If true, the proposed ‘GC-driven mutagenesis’ hypothesis would imply that in the barely mutagenic loci the DSBs are repaired in an accurate way (possibility 3, above). However, we also consider an alternative where the high GC content in the region of the R‑loop formation stabilizes the DNA–sgRNA interaction, hindering the dissociation of the sgRNA-Cas9 complex and consequently making the broken DNA ends inaccessible to repair enzymes (possibility 2). Both scenarios are not mutually exclusive. Systematic testing a higher number of sgRNAs with variable GC contents will be necessary to prove or disprove our hypothesis.
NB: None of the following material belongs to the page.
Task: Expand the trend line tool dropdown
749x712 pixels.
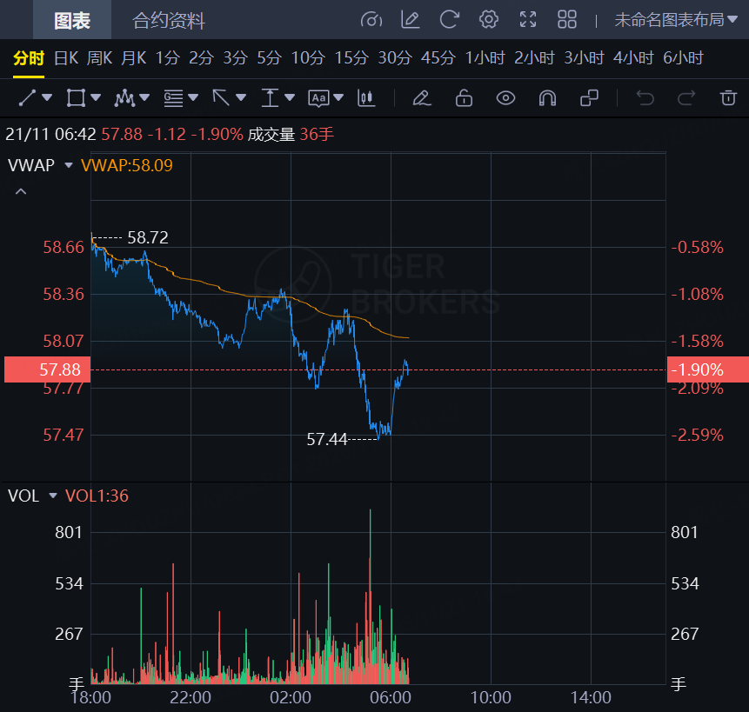Action: pyautogui.click(x=47, y=97)
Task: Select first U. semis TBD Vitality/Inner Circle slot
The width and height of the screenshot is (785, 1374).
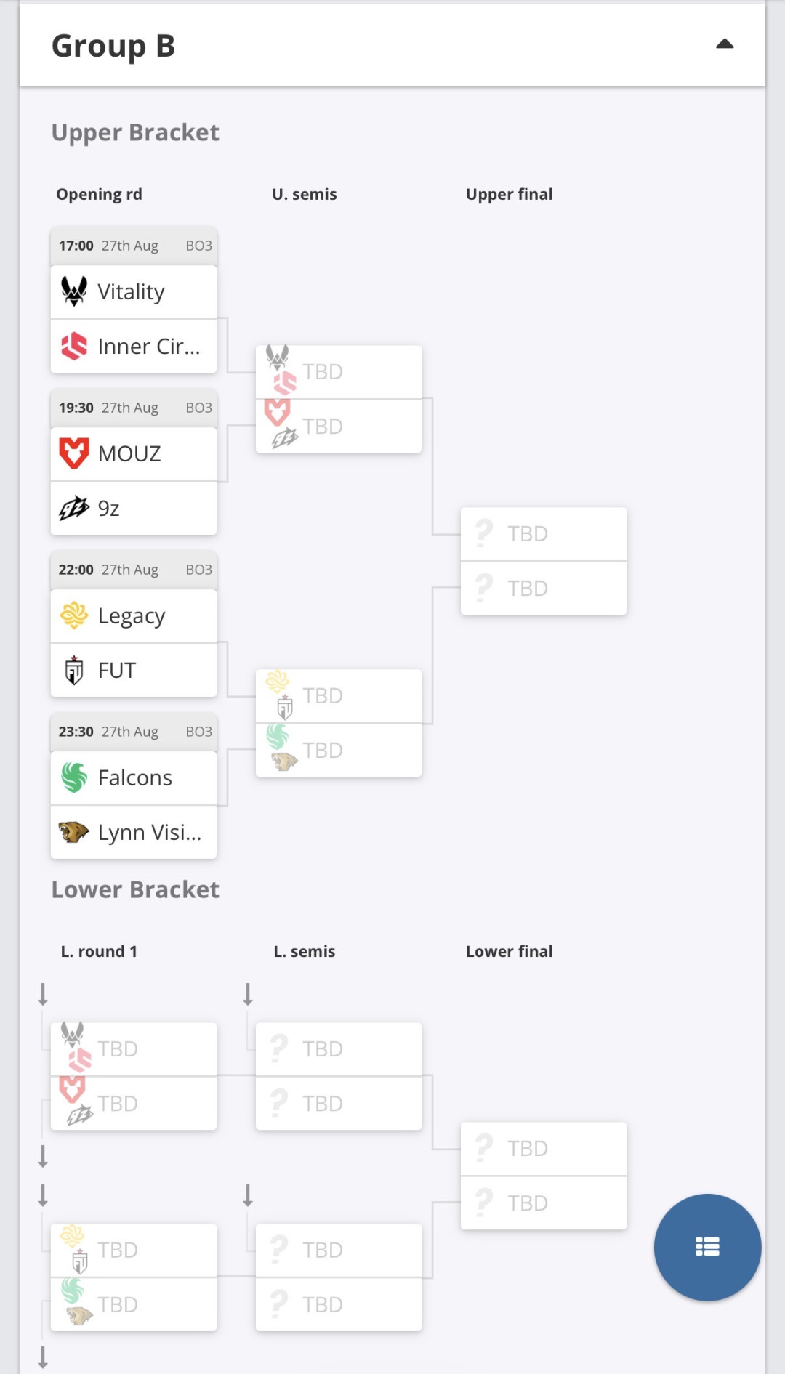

Be it as it may, with the creation of Δku and ΔligD strains reported here we demonstrate that, under appropriate growth conditions, it is possible to take advantage of endogenous error-prone repair mechanisms to inactivate targeted KT2440 genes in one step. In fact, the combination of endogenous NHEJ and CRISPR-Cas has already been successfully applied as a gene editing tool in Mycobacterium tuberculosis [41]. We also show that overexpression of NHEJ enzymes, mainly LigD, increases the variability of the mutations at the point of repair, which potentially makes this enzyme a useful addition to the one-step sgRNA–Cas9-based gene editing method, to generate a higher number of mutated allele variants for a targeted gene.